Artenschutz - Botswana erlaubt Jagd auf Elefanten Botswana hat das vor fünf Jahren verhängte Jagdverbot auf Elefanten wieder aufgehoben. Die Regierung dargumentiert, Konflikte mit den Tieren hätten zugenommen. © Foto: Charmaine Noronha/AP/dpa

Botswana gibt nach einem fünfjährigen Moratorium Elefanten wieder zum Abschuss frei. Der Bestand sei ausreichend groß und beeinträchtige die Landwirtschaft, begründete das Umweltministerium die Entscheidung.

Die Jagd auf Elefanten war in dem südafrikanischen Land erst 2014 unter dem damaligen Präsidenten Ian Khama, einem überzeugten Umweltschützer, verboten worden. Im vergangenen Jahr trat dessen Nachfolger Mokgweetsi Masisi sein Amt an – und binnen weniger Monate wurde die Entscheidung überprüft.
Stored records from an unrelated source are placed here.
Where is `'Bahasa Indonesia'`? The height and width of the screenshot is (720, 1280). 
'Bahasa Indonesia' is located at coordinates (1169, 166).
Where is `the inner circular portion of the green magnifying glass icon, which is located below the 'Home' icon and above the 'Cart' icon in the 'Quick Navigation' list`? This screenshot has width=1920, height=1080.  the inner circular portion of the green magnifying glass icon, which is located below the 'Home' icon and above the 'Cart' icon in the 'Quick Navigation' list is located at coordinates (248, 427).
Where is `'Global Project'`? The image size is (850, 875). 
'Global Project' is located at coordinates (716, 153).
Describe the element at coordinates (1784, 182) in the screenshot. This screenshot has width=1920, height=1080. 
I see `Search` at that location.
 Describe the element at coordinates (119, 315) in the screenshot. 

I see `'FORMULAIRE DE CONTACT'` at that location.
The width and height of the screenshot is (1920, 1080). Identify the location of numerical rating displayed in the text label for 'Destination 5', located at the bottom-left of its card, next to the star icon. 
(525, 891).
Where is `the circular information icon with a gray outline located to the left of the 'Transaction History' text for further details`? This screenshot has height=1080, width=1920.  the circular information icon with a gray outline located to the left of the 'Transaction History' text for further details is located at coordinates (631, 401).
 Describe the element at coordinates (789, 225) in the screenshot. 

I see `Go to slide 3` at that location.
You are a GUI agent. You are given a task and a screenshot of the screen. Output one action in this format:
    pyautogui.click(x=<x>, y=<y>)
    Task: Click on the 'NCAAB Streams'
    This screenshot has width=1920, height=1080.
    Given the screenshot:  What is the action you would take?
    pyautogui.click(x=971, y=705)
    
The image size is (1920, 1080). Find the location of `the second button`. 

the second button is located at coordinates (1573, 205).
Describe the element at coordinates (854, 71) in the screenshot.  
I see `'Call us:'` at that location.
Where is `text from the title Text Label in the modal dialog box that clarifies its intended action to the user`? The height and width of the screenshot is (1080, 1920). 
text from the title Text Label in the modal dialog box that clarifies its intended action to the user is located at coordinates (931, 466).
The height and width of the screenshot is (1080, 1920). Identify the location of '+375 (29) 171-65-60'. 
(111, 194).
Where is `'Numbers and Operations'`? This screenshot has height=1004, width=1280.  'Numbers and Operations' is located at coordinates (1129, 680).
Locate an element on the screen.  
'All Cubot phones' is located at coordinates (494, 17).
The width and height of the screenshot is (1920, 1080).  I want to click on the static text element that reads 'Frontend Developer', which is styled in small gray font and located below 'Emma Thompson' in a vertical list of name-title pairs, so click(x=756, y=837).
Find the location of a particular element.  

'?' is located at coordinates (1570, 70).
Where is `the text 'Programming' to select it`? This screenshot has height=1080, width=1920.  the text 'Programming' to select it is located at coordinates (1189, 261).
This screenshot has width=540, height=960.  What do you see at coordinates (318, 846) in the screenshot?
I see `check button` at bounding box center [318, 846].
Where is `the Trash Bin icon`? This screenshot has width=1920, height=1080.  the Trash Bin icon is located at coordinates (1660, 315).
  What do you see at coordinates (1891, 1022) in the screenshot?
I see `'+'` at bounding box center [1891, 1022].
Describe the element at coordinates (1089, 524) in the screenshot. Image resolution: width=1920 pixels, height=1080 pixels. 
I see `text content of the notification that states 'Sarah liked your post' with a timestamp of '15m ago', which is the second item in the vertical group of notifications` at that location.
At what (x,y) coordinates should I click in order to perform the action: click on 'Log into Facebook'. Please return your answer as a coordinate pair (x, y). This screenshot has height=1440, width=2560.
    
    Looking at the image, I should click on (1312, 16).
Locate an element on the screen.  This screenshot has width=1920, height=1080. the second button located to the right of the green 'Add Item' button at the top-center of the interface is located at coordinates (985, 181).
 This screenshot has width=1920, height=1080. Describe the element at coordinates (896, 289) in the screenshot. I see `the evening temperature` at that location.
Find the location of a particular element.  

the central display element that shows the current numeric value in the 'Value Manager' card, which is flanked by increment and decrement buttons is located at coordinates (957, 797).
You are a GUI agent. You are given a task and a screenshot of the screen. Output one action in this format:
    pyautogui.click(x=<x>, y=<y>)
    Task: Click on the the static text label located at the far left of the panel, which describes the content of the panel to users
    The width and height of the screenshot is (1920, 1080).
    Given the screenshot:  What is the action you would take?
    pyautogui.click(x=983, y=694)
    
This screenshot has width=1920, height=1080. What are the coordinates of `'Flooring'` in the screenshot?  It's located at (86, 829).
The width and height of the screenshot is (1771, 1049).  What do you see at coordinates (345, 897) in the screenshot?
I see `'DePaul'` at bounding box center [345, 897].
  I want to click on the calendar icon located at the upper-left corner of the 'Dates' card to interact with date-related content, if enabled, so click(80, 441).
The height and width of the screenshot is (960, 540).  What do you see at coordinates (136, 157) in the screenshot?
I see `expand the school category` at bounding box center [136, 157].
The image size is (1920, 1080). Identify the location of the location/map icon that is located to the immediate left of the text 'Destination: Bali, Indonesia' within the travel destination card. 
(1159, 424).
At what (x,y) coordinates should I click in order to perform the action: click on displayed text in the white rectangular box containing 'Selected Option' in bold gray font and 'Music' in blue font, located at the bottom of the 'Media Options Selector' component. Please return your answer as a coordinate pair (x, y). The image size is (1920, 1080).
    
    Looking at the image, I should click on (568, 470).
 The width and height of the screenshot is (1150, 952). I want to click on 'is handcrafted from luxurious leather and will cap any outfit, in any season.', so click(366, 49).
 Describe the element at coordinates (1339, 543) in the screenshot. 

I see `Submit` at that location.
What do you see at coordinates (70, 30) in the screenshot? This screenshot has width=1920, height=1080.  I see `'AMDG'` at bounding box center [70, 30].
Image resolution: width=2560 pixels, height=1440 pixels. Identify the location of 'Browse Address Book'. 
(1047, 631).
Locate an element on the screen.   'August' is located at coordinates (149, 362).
Befragte Experten hätten sich für eine Aufhebung ausgesprochen, teilte das Umweltministerium mit. Die Behörde verwies auf eine steigende Zahl der "Konflikte zwischen Menschen und Elefanten" und die Folgen der frei umherlaufenden Elefanten für die Landwirtschaft. Die künftige Jagd auf die Tiere werde auf "ordentliche und ethische Art" erfolgen, sagte das Umweltministerium.

Botswana ist als Ziel für Luxussafaris bekannt. Umweltschützer führen als Argument gegen die Jagd auf Elefanten daher auch an, dass diese dem Tourismus schade, einem wichtigen Sektor der nationalen Wirtschaft.

Umweltschützer vermuten politische Gründe hinter der Entscheidung. Botswanas neuer Präsident wolle bei den Neuwahlen im Oktober Wählerstimmen in ländlichen Regionen gewinnen, teilte die Organisation Pro Wildlife mit. "Der Reichtum an Natur und Tieren ist Botswanas größtes Kapital und wir appellieren an die Regierung, dies nicht aufs Spiel zu setzen. Elefanten und andere Wildtiere dürfen nicht zum politischen Spielball werden", sagte eine Sprecherin.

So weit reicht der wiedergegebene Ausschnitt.